Summary

The purpose of this assignment is to compare alternative variance estimators which do not require a previous estimation of the regression function. For this purpose, we will use the Boston housing Data provided in the Advanced Statistical Modeling course.

Introduction

Normally when dealing with data sets, it is of importance to know the variance of our data, or model. The variance is represented by \(\sigma^2= V(\epsilon_{i})\). Normally we estimate it by having a regression function, since the residuals are obtained by the difference between the estimated value and the real value: \(\epsilon = \hat{y}_{i}-y_{i}\). In this assignment two alternative proposals will be approached.

Proposals

For the Proposal of Rice (1984) and Proposal of Gasser, Sroka, and Jennen-Steinmetz (1986) are considered and a function is computed in order to obtain the value of each variance for a given x and y vectors.

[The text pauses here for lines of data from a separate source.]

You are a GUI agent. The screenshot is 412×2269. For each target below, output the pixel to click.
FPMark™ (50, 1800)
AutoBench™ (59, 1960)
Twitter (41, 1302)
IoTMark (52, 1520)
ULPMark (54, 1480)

The Proposal of Rice (1984) follows: \[\hat{\sigma}^2 = \frac{1}{2(n-1)}\sum_{i=2}^{n}(y_{i}-y_{i-1})^2\].

The Proposal of Gasser, Sroka, and Jennen-Steinmetz (1986) follows: \[\hat{\sigma}^2 = \frac{1}{n-2}\sum_{i=2}^{n}\frac{1}{a_{i}^2b_{i}^2+1}\tilde{\epsilon}_{i}^2\] where \[\tilde{\epsilon}_{i} = \hat{y}_{i} - y_{i} = a_{i}y_{i-1} + b_{i}y_{i+1} - y_{i}\] and \[\hat{y}_{i} = a_{i}y_{i-1} + b_{i}y_{i+1} = \frac{x_{i+1}-x_{i}}{x_{i+1}-x_{i-1}}y_{i-1} + \frac{x_{i}-x_{i-1}}{x_{i+1}-x_{i-1}}y_{i+1}\].

Function

A function is built in order to receive an x and y vector, in this case being LSTAT and ROOM respectively. The function will compute the variance using Rice's method, and Gasser,Sroka and Jennen's method, which we will call Interpolation Estimator.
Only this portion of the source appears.